In another early, brief poem, we encounter Short-Haired Girl swimming again and the reader might expect the worst to recur but instead the speaker quickly pans away:
while her two mules sleep
their cheeks press saucers of heat
into the grass
So, while one might anticipate grief, the poem shifts gears and eases into a sweet and quotidian image. In this way, Davis bridges the gap between elegy and ode. And he does so even on the level of punctuation by omitting all of it here, enacting in-betweenness like the speaker cut the poem out of a longer sentence. Without overstating what amounts to interlude or lyric stitching of the book’s narrative, this poem serves as an example of the stellar work happening in Of This River. Again and again, Davis’ speakers flit between acknowledgement of hardship and reinscription of faith. This deft movement from one to the other doesn’t, however, flatten either. It enacts an understanding that one cannot exist without the other. A poem like “Murmuration on Bell Tip Road,” for example, includes a visceral depiction of a boy who crashes his car head-on into a truck. Even while possible irreparable damage might be occurring, the speaker takes care to notice “the single / note the boy believes to be song collides / with his mouth.” This doesn’t romanticize this event but rather acknowledges the complexity inherent in both violence and tenderness.

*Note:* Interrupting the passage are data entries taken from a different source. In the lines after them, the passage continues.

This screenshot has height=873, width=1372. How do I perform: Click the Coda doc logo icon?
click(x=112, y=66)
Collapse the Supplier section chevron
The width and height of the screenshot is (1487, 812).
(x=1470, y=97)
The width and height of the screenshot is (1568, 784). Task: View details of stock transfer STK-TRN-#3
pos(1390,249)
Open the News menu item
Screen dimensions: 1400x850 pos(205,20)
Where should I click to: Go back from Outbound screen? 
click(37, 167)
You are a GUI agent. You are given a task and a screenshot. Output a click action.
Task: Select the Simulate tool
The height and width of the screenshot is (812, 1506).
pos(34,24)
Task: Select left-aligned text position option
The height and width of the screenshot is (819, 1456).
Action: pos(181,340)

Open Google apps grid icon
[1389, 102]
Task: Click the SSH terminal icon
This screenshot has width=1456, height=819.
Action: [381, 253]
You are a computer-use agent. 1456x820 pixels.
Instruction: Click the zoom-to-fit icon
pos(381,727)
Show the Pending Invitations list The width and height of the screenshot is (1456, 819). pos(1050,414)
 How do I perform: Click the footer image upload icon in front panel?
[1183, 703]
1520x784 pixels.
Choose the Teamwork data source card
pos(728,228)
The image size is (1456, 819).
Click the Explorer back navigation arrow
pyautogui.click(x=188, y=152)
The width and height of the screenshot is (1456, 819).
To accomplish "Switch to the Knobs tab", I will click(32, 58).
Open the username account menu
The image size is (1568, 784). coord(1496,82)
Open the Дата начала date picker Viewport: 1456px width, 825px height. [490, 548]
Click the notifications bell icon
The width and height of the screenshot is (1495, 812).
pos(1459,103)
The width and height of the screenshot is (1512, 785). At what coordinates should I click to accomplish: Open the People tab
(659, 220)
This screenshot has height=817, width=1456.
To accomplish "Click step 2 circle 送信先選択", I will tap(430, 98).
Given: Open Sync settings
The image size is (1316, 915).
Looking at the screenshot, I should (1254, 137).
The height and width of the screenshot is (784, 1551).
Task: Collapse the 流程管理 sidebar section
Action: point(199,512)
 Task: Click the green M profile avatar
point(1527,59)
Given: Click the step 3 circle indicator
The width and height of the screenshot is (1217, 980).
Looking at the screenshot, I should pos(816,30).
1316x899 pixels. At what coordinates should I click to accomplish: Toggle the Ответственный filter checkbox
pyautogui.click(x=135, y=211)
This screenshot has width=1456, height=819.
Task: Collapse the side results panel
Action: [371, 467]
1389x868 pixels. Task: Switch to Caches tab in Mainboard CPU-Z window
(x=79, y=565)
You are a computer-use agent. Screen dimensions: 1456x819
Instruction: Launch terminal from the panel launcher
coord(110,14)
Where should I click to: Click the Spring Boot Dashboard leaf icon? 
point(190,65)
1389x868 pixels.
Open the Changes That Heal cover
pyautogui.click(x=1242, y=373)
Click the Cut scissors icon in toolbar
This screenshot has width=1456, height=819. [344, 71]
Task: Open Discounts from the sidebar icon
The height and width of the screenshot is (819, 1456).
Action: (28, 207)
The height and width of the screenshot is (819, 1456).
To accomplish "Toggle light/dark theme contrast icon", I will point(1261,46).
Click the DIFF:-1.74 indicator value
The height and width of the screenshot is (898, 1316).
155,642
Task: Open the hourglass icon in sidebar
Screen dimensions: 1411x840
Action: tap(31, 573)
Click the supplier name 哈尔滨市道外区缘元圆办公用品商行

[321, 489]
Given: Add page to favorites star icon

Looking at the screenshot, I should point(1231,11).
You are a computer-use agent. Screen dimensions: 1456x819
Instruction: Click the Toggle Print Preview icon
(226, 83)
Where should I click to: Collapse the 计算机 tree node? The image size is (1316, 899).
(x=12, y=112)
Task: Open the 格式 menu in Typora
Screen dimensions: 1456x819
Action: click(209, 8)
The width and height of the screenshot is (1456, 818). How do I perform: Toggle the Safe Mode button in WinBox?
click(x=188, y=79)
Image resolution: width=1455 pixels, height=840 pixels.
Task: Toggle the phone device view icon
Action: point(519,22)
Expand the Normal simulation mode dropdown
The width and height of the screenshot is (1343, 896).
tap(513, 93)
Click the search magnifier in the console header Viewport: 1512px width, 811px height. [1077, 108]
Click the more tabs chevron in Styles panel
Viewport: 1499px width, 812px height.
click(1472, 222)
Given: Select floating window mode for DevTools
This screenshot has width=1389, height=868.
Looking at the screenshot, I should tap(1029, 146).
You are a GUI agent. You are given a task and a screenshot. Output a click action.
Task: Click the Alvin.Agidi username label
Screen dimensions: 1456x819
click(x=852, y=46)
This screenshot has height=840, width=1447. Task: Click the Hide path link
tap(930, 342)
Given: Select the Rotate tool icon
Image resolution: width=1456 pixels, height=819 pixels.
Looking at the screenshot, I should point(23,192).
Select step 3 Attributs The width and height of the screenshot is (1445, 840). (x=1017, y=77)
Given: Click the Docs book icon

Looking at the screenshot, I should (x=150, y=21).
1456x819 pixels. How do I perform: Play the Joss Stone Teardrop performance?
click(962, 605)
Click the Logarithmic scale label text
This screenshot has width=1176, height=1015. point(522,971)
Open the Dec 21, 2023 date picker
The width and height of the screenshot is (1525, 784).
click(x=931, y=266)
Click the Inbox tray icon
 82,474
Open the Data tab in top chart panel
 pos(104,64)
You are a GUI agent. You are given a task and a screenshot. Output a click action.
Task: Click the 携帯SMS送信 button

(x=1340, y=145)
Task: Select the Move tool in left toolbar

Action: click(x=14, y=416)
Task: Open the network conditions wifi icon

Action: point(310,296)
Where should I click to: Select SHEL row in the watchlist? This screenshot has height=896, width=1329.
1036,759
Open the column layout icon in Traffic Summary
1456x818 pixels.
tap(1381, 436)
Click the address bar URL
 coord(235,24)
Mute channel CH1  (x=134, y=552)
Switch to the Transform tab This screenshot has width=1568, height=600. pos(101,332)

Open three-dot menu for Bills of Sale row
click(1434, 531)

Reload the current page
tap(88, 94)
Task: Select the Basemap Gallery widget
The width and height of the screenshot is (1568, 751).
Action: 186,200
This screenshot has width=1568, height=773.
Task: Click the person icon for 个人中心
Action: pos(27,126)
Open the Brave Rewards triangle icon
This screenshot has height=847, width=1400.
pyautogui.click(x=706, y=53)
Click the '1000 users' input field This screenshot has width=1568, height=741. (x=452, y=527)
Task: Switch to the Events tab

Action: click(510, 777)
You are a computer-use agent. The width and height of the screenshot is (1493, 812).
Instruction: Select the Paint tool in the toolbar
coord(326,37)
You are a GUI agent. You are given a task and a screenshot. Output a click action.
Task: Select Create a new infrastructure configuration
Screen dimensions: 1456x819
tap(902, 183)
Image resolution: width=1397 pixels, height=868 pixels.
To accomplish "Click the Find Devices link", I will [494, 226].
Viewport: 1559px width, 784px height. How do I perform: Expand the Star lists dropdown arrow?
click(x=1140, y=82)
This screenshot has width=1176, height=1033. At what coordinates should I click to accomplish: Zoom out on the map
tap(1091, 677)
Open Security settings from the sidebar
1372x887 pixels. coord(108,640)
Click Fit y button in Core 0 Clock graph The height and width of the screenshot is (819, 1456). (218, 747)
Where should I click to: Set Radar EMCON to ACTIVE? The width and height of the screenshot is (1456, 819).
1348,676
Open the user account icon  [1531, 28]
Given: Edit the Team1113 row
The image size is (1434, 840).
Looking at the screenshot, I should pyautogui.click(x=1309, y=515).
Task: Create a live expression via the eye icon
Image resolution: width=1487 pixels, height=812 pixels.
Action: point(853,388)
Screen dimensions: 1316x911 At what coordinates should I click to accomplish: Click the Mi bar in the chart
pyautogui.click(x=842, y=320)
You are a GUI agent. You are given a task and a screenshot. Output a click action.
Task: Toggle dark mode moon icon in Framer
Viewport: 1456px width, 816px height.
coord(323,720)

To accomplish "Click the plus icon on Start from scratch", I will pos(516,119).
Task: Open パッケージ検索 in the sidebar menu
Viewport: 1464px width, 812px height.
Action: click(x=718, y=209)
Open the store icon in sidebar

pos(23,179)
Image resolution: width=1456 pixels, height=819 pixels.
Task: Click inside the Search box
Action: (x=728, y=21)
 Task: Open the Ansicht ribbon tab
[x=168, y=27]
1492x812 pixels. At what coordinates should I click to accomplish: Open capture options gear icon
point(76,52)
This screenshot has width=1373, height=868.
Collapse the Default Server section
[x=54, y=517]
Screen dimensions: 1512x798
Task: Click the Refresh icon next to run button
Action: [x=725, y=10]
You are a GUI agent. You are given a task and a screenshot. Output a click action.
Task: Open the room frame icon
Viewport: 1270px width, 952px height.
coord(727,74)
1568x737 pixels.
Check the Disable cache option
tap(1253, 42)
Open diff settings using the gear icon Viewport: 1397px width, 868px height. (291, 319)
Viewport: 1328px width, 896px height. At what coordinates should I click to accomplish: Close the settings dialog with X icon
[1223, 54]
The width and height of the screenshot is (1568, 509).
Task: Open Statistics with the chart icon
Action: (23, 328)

Of This River bears the hallmarks of a collection written in the lineage of nature poets and imagists like W.S. Merwin whose words Davis has placed as the book’s epigraph. Like Merwin, Davis uses the image not just as a tool in the poet’s toolbox but as an engine of the poems themselves. Imagery in these poems, despite taking place within deeply local occasions, manage to expand and range from the pastoral, the violent, the erotic, the cruel, the tender, the loud, and the quiet of this place. Most impressively, these different tones and angles into the locale cohere in a way that avoids redundancy. Davis capably couples these meticulous images with his use of figurative language which, in turn, gives the poems a sense of expansiveness—like the hollers, hollows, and fields the book’s speakers attend to. The fact that the personae of these pieces live in this rural space, as well as Davis’ use of folklore and dreams, might make it seem that the book tells a simplistic version of an Appalachian story. One might worry for a t redux. But the poems themselves work hard to refuse any assumed narrative of authenticity or victimization. Anything that looks plain only has yet to reveal itself as deeply complex, hurtful, joyous, or all three at once. The beauty of Appalachia manifests itself, too, in its diverse peoples who live in the ruins made by capitalism and with addictions and so many loves. These poems embody such particular and astute strains of complicated living.
One of the most impressive aspects of Davis’ treatment of this subject matter includes the rejection of a singular narrative or feeling surrounding the people living in them. Human beings, animals, the dirt, river water, and stone all resemble one another in the careful studying of these speakers. For example, in the poem, “Short-Haired Girl Praises a Child on a Horse,” the titular persona begins by saying:
When I see a child sitting on a horse, I believe
for a moment that they are the same animal.
Like owls sleeping in larch trees.
Like geese resting between cattails.
The speaker appears to hesitate as she makes this initial metaphor. She couches the end of the first line and the beginning of the second with “I believe” and “for a moment” but, even still, she makes this grand comparison of bodies. It becomes an argument that each body might be, in fact, the same body. Or, at least, that the distinction between them proves more slippery, far more blurred, than one might think. The difference between animal and human (and plant) is negligible, these poems say. Davis tells us: we must afford them all love and gratitude by way of our close looking.